Takie podejście ma oczywiście mnóstwo negatywnych konsekwencji. Jak podaje serwis Vox, na około 50 tysięcy naukowych artykułów medycznych, opublikowanych w ostatnich latach, tylko 3 tysiące miało wartość merytoryczną na satysfakcjonującym poziomie. Reszta miała błędy, były pisane pod tezę bądź wyniki zostały wykluczone kolejnymi badaniami. Jak niesławne już badania Andrew Wakefielda, łączącego zachorowania na autyzm z tiomersalem, składnikiem szczepionek. Badania okazały się sfałszowane, a Wakefield ma zakaz wykonywania zawody w rodzinnej Wielkiej Brytanii.

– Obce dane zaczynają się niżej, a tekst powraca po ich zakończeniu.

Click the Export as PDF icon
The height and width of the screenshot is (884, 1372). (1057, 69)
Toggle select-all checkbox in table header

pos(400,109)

Podobnie było z próbą udowodnienia, że kukurydza GMO wywołuje nowotwory u szczurów – sensacyjne badanie odbiło się szerokim echem w mediach, zostało jednak zniszczone przez środowisko naukowe za swoją nierzetelność (wykorzystano m.in. gatunek szczurów, który jest bardzo podatny na guzy nowotworowe). W tym momencie warto przenieść się do kolejnego problemu.
A mianowicie "spinu" – czyli odpowiedniemu skręceniu tematu. W jakim celu taki temat badań musi mieć nadany skręt? Cóż, 200 miliardów dolarów piechotą nie chodzi, a wykrojenie swojego tortu nęci wielu.
Według niedawnych badań, przeprowadzonych na Uniwersytecie w Sydney, sprawa dotyczy także prac, dotyczących samego spinu. Naukowcy przyjrzeli się 35 opracowaniom na ten temat i one również nie były wolne od odpowiedniego skrętu. Do głównych błędów publikacji należały takie zjawiska, jak przypisywanie przyczynowości w miejscach, w których nie była możliwa; selektywne raportowanie, w którym podkreślano tylko statystycznie ważne podzestawy danych lub wyciąganie niewłaściwych hipotez z nieistotnych statystycznie wyników.
Kellia Chiu, współautorka badania, stwierdziła, że jest tylko jeden sposób na usunięciu spinu z nauki.
- Publikacja danych oraz publikacjach wielu interpretacji danych od wielu badaczy jest jedynym jawnym i transparentnym sposobem, by wykryć ryzyko pojawienia się spin – podkreśliła. – Środowisko akademickie zyska na stworzeniu narzędzi, które zidentyfikują "skręt" i zapewnią dokładne oraz bezstronne przedstawienie zebranych informacji – dodała.
Tak mogą bronić się naukowcy. A jak reagować na takie wyniki bądź ich opracowania powinni ludzie spoza tego środowiska?
Przede wszystkim - zawsze trzeba z optymizmem. Dopiero wiele badań na jeden temat daje nam gwarancję, że coś działa lub nie. Warto pamiętać również o piramidzie, na której zaznaczono poziomy, na jakim znajduje się dane badanie. Na najniższym są wstęp oraz wszelkie opinie. Na najwyższym zaś przegląd systematyczny - skupiający się na jednym zagadnieniu, wykonanym w oparciu o dowody naukowe, opisem identyfikacji, wyboru i oceny wyników.
Jeśli chodzi o prawdę, to nic się nie zmieniło - nigdy nie była prosta.